21.3.05

VIII

Por qué no reparar unos segundos en los salvajes arrebatos que alguna vez suceden al mate en pleno fragor del juego, en la insondable naturaleza de esas atroces reacciones. ¡Observad a esas bestias!
Durante la imperceptible fugacidad de un instante, que arranca al besar los pies el suelo, acontece en el cuerpo un fenómeno de prodigiosa intensidad y cabría creer que sobrenatural. Todo sucede muy rápido: los nervios se encienden, los músculos se tensan, el corazón dispara la sangre a saciar la brutal hinchazón de las venas, la temperatura aumenta y la piel enrojece, estalla la adrenalina, la amígdala secuestra el cerebro, la mente desaparece y con ella el tiempo; se diluye el alma y el Sapiens deja de serlo.
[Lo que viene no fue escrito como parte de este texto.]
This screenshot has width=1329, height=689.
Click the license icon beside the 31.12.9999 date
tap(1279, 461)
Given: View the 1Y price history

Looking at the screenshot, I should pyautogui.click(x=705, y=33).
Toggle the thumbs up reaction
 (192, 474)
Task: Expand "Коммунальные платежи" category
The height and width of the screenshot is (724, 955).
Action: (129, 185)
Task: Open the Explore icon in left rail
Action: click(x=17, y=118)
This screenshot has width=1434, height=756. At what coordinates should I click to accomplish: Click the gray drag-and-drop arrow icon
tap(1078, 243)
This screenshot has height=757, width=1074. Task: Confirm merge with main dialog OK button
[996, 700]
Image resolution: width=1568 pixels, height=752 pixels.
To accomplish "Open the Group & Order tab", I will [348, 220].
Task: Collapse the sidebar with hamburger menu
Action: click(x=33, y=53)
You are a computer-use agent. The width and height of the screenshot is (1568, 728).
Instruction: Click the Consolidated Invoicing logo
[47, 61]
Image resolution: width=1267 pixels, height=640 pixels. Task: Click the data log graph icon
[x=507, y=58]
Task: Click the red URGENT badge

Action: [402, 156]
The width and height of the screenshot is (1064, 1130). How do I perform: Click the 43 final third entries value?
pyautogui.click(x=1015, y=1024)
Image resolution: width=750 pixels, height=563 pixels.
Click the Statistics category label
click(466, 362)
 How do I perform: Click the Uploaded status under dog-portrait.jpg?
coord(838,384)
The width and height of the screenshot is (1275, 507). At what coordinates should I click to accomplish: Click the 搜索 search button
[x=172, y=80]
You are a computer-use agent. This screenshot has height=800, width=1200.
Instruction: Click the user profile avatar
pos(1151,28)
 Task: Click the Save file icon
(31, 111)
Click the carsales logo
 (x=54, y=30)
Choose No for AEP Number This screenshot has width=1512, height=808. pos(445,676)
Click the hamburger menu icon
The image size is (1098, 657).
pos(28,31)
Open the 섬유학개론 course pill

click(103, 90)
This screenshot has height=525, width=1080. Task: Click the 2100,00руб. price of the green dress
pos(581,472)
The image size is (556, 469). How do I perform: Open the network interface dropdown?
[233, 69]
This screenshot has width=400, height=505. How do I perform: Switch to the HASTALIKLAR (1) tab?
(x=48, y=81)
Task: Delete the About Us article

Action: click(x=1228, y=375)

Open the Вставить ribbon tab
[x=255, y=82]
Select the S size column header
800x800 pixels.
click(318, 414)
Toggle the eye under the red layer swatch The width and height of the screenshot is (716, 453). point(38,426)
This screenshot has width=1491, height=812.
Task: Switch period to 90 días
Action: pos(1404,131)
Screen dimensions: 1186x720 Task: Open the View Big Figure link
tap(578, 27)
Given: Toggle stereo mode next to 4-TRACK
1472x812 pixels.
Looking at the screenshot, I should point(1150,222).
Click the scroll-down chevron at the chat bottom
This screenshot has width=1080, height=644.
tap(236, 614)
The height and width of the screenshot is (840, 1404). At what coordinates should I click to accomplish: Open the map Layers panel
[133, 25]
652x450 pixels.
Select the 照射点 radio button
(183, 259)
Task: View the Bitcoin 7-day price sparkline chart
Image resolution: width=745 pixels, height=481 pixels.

Es como si el organismo se multiplicara a tal extremo que una barra de acero que lo golpeara quebraría como un madero seco. La energía desatada en ese lapso infinitesimal habría de poder iluminar una urbe gigantesca como un fogonazo irreal y no es otra la razón de que la boca brame desencajada que rebasar esa fuerza infinita el ridículo continente del cuerpo. Sugerir que el hombre deviene entonces en alimaña es decir muy poco. Durante ese cósmico pulso el hombre trasciende la realidad. De ahí su brevísima duración, la única posibilidad de un estado que no pertenece a esta vida.

Debería maravillar saber que el baloncesto desencadena ese milagro, el milagro de alcanzar el hombre por un instante como un nirvana de fuego.